***** Text passage
In an April 2019 report, CCC listed these as its landmark construction projects: "the Dubai Mall, the Abu Dhabi International Airport – Midfield Terminal Building, Riyadh Metro Project, 30% of all LNG facilities in the world, residential towers, hotels, power stations, water and sewage treatment plants and networks, roads and bridges, industrial and process plants and pipelines around the world".

==Airport projects==

The Midfield Terminal of the Abu Dhabi International Airport, a US$3.2 billion project, was awarded to the joint venture of CCC, TAV and Arabtec. The 700,000 m^{2} Midfield Terminal building is one of the largest airport projects ever conceived and will more than double passenger capacity at Abu Dhabi International Airport to 47 million people, in line with passenger projections up until at least 2030.

The Muscat International Airport expansion is a multi-million US dollar project (2009–2014) that will increase the airport's capacity by 12 million passengers per year. The joint venture between CCC and Turkey's TAV was awarded the US$1.3 billion contract to carry out all the civil works. This includes construction of a new airfield (northern runway and all associate taxiways); refurbishment of the existing airfield; all utility works, construction of utility buildings and substations; airside and landside road system including bridges and interchanges; drainage works; and soft and hard landscaping. CCC also constructed the six-lane flyover bridge linking the New Muscat Airport to 18 November Street.

CCC was heavily involved in the construction of the new the Hamad International Airport in Qatar. Across several packages, CCC's scope entailed the air traffic control tower and its support facilities, midfield area access system, midfield telecommunication building, fire stations, administrative building blocks, the medical center and employee village, the general aviation hangar and the solid waste handling facility.
**********
***** Data records
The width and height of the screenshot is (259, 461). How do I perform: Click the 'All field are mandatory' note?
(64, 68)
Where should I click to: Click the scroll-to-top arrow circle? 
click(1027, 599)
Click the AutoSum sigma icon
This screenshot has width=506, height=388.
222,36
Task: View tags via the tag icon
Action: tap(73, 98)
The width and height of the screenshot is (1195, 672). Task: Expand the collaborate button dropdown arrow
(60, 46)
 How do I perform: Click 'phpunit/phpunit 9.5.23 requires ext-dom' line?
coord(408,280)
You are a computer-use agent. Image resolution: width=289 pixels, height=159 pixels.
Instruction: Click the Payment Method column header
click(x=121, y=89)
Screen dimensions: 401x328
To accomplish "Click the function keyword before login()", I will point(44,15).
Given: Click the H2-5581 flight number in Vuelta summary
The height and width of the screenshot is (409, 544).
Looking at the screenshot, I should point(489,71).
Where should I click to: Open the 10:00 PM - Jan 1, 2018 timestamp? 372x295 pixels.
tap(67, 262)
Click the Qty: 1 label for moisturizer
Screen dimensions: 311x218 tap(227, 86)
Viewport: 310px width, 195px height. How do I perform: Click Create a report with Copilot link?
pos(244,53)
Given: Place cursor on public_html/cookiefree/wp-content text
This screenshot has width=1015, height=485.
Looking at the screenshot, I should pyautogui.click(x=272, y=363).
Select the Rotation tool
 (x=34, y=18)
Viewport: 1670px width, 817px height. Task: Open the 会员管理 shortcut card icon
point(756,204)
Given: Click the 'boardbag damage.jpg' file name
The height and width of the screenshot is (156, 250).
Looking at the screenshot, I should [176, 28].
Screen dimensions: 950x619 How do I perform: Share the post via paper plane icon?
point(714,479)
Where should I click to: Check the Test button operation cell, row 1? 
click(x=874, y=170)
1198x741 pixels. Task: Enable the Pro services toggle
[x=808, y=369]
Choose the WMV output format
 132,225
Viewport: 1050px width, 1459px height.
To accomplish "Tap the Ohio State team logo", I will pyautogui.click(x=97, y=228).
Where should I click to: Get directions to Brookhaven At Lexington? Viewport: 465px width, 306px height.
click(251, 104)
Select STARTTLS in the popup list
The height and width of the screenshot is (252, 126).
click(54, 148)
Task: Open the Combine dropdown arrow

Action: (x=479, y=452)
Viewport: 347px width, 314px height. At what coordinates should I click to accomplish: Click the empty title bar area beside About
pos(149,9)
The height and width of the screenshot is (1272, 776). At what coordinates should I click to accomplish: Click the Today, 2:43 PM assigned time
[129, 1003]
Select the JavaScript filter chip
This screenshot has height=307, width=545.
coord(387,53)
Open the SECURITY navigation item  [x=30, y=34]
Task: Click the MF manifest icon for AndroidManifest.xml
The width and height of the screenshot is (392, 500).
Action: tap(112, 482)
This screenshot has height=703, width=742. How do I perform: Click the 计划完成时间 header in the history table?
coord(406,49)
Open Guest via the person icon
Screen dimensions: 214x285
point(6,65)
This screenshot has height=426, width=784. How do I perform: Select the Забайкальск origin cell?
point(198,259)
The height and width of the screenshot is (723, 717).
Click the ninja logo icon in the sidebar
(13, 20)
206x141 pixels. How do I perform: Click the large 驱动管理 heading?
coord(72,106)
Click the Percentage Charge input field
**********
### What you will do
Pick up the passage on CCC's construction projects after its last sentence and continue it.

### Reply
A joint venture between Vinci SA, CCC, TAV & Odebrecht was awarded in 2007 the construction of the US$2 billion new Tripoli International Airport Terminal buildings in Libya. The two terminals will have a total built area of 325,000 sq m and will accommodate up to 20 million passengers annually. The construction was not hold due to the political instabilities in the region but has now resumed. CCC is also building the US$500 billion new passenger terminal at the Sabha Airport in Southern Libya.

A joint venture between Hochtief and CCC built the US$490 million Rafic Hariri International Airport in Beirut, Lebanon between 1994 and 2000.

The Komo Airport and Infrastructure in Papua New Guinea was construction by the McConnell and CCC joint venture. Located 1,600 meters above sea level, the runway is 3.2 kilometres long and 45 metres wide. The airfield is designed to specifically accommodate the Antonov An-124 Ruslan planes. These massive Ukrainian cargo aircraft will bring in large pieces of equipment for the construction of the PNG LNG project's Hides gas field conditioning plant, which is located 10 km away to the northeast of Komo Airfield. The airfield will also be used as a base to fly in workers on Bombardier Dash 8 aircraft to assist future upstream efforts in the wider region.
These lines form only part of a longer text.